Equine knowledge, though more plodding ('scuse the pun), is still pretty essential to the historical novelist.   I've always felt lucky that horses - at least riding horses - are something about which I can write without much research.  I know, for example, that if a modern horse is fit and you ride well, that 100 miles in 24 hours is not out of the question, with neither horse nor rider suffering any ill effects.  I also know that medieval horses were not nearly as fit or well fed as their descendants.  Yet even in past times a horse could maintain a steady 8 miles an hour, though not for 24 hours.  Oh, and you need to calculate in rest time, and throw out of the window the ponyclub frowning on eating and drinking on the hoof.   As for horseshoes, a set can last up to six weeks if you don't do too much roadwork, and if you can't judge whether your horse is knackered or idle, you shouldn't be riding it in the first place.

I'm very lucky:  my knowledge of horses comes courtesy of my mother.  She had ridden all her life and, after a bout of cancer, took up long distance racing on a kill or cure basis.   (It cured her, for a while.)  In 1985, she and I raced our horse from Vienna to Budapest:  my mother rode, I was groom.  The Iron Curtain still drawn tight, we were always bumping into Russian troops who couldn't believe a horse so small (our little mare was only 14.2) could be so fit.

my mother and Miss Muffet, 150km down, 150km to go
Two hairy moments:  one when the horse mistook the border barrier between Austria and Hungary for an obstacle to jump.  She pricked her ears and prepared to leap.  Guns were raised.  She was most affronted.  The second moment was when she stepped gingerly onto a raft to cross the Danube.   Raft?  It was a few rotten planks lashed together.  She placed her feet with great care and kept her nose jammed into my mother's elbow.   The British stiff upper lip doesn't just apply to humans.  If horses trust you, they'll do anything for you.

receiving their prize - my mother and Miss Muffet came 2nd instead of 1st
because, in true British fashion,
my mother stopped to help a fellow competitor in distress
Riding is one thing, harnessing quite another.  Harnessing one horse - at home, we drove as well as rode - took hours.  And I'm a useless coachman.   The horse seems so far away and if it sets off faster than I intend, I slam my foot on an imaginary brake.   I guess, though, that it takes twenty to thirty minutes to harness a coach and four.  As for the bearing rein, well, it's had a bad press.  It's perfectly true that bearing reins stop a horse lowering its head beyond a certain point.  For Black Beauty and Ginger, it was used simply to make cabhorses look good, whilst making their actual job unforgivably hard.  The bearing rein certainly killed poor Ginger.  Sometimes, though, a bearing rein's a safety measure, stopping a horse from lowering its head so far that the bridle catches on the shafts - that really would have fearsome consequences.   Too much information!  Still, one day it might come in handy.

photographs:  copyright Katie Grant


Marie-Louise Jensen said...

Great stuff, Katie, and so useful!
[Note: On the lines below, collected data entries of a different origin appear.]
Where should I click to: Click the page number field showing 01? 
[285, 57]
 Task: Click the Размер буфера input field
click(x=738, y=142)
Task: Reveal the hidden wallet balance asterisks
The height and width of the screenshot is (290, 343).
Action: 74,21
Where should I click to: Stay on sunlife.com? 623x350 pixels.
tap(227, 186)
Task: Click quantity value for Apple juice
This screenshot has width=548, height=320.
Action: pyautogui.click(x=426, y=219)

I spend a lot of my narratives on horses without a tenth of your knowledge and I do worry about getting things wrong. Horses were, as you so rightly say, completely central to life in the past.

Elizabeth said...

Thank you. I have fretted over these questions in the past.
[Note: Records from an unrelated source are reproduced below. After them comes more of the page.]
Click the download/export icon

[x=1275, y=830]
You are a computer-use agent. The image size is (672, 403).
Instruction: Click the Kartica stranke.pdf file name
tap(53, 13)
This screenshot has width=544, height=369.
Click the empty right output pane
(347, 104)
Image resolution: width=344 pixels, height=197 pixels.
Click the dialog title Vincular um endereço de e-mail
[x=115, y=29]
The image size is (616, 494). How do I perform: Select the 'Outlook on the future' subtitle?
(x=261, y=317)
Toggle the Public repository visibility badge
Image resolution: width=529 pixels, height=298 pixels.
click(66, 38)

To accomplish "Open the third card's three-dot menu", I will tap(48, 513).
snàth handspun and handknits said...

I'm one of the lucky few, to have kept and worked with ponies/horses for much of my life.
Endurance (long distance) riding was a real teacher, though I never made a really long horse-journey such as your mother's Vienna to Budapest. Impressive! My horse is old and retired now, as am I... Will use the experiences in my writings, though.

Joan Lennon said...

Huzzah for your mum and Miss Muffet - true heroines both!

Mark Burgess said...

Fascinating, and lovely stories about your mother and Miss Muffet. Thank you!

Theresa Breslin said...

Ha! This shows that Mary, Queen of Scots (in)famous seven hour ride over rough terrain to visit Bothwell wasn't as crazy as it sounds. Yay! for your mom and Miss Muffet.